**QUÉ HAY QUE HACER**
a: Según el fragmento sobre los diarios, ¿por qué decía Paul Valéry que no escribía diarios?
b: Transcribe del fragmento sobre los diarios todo lo que va desde "A esta alturas" hasta "de Jules Barbey.", sin cambiar nada.

**FRAGMENTO DEL DOCUMENTO**
□ □ □ □ □ □ □

En definitiva, el diario es un género literario más que anuncia, que confirma esa idea romántica que también explotarán los surrealistas a su modo, de la indistinción entre literatura y vida. Todo puede ser registrado, expresado por la escritura porque todo es literaturizable.
Confieso mi fascinación por los diarios, especialmente, los del XIX. No creo que este amor por los diarios íntimos sea una obsesión enfermiza, un anacronismo, una morbidez causada por la idealización del momento histórico en el que emergen definitivamente - ese espeso XIX que inaugura la subjetividad, eje de la modernidad -, o que obedezca a una lectura perezosa: el amor por el fragmento. El diario me acerca a esa literalidad de la realidad que la ficción metamorfosea, me aproxima de modo directo a la anécdota que luego analizaré con sorpresa. El diario, precisamente por sus limitaciones, por su prosaísmo, por su aire de catálogo, se convierte en el testigo más inmediato de esas texturas del tiempo que el lector selecto sabrá distinguir y disfrutar. Por otro lado, si el diario está "bien escrito", se aprovechará, todavía más, de esa operación de adensamiento, de "mitificación" que el tiempo lleva a cabo sobre los textos.
Paul Valéry decía que no escribía diarios porque no merecía la pena llevar un recuento masivo de trivialidades que el tiempo mismo se encargaría de borrar. Estamos de acuerdo. Contar el tiempo, es decir, contar inmisericordemente todo lo que ocurre, puede ser un artificio inútil, melancólico e interminable, pero es precisamente la labor alquímica de la escritura la que no sólo hace real, concreto, durable, perceptible el suceso del tiempo para la posteridad, sino que lo simboliza, lo convierte en materia significativa. El tiempo se articula porque es la escritura la que confirma los tramos y las peculiaridades de esa articulación, la que lo narra, convirtiéndolo de ese modo, irremediablemente, en materia literaria inexcusable: el Tiempo, ligado a la muerte, a la vida y a sus cambios. No es que el tiempo necesite de la escritura para transcurrir, sino que lo que ocurre en el tiempo le ocurre a alguien, a una subjetividad, a un individuo concreto que al registrarlo en un diario, nos lega no sólo, inercialmente, información, sino una interpretación y una experiencia.
A esta alturas el diario se ha inscrito en un estatuto literario propio y es además una estrategia ideal para escritores: el cajón de sastre de las facultades propias del escribir. La literalidad del diario, la monotonía tanto como la multiplicidad de experiencias o referencias que podamos encontrar en él, todo eso es lo que, precisamente, me gusta a la hora de estudiar cómo el hombre de una determinada época percibía el tiempo. Esas características adquieren una interesante flexibilidad poética cuando quien escribe es una sensibilidad especial y atrevida. Es te es el caso de los diarios de Jules Barbey.
Resulta chocante. Cuando me encontré con el volumen en la librería Ali-Truc de Elche, me pareció un peñazo, una masa más de tribulaciones decimonónicas sin otro destinatario que la memoria del tiempo mismo. Yo no había leído nunca al autor, aunque lo conocía. La fama y la importancia literaria de Barbey me parecían relativas. Pensé:¿Quién se va a meter en este libro? De todos modos, cuando por fin me libré de la tentación creciente , cayendo en ella y adquirí el volumen, me llevé una pequeña joya a casa, un pedazo denso y apretado de tiempo, confinado allí.

□ □ □ □ □ □ □

**DATOS PROPORCIONADOS**

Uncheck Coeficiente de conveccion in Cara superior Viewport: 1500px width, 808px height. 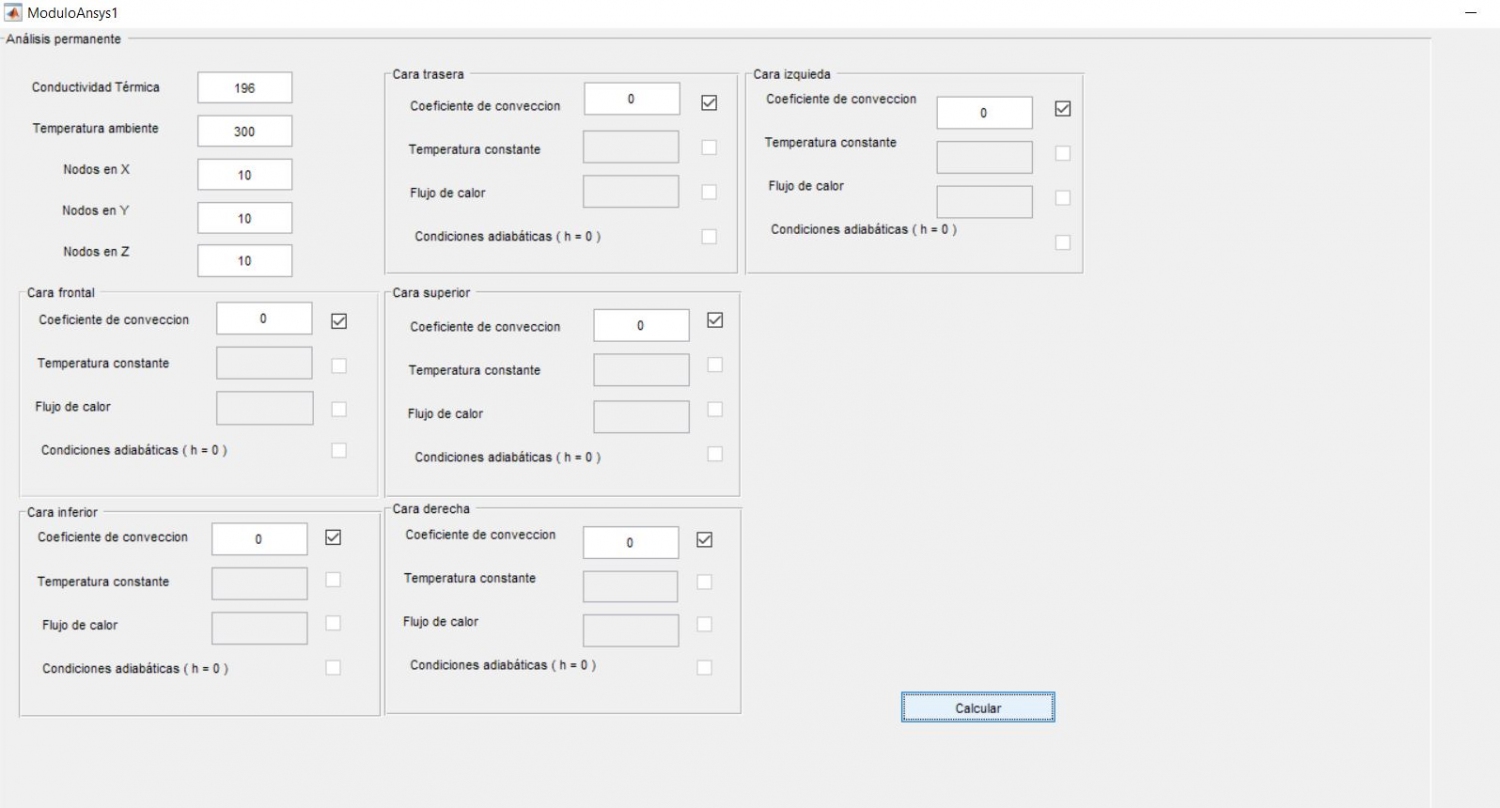pos(714,320)
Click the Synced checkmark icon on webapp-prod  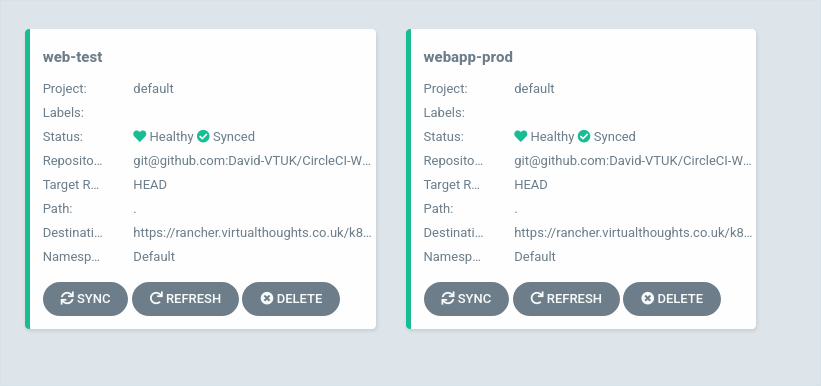click(584, 137)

□ □ □ □ □ □ □

**RESULTADOS ESPERADOS**
a: Porque no merecía la pena llevar un recuento masivo de trivialidades que el tiempo mismo se encargaría de borrar.

b:
A esta alturas el diario se ha inscrito en un estatuto literario propio y es además una estrategia ideal para escritores: el cajón de sastre de las facultades propias del escribir. La literalidad del diario, la monotonía tanto como la multiplicidad de experiencias o referencias que podamos encontrar en él, todo eso es lo que, precisamente, me gusta a la hora de estudiar cómo el hombre de una determinada época percibía el tiempo. Esas características adquieren una interesante flexibilidad poética cuando quien escribe es una sensibilidad especial y atrevida. Es te es el caso de los diarios de Jules Barbey.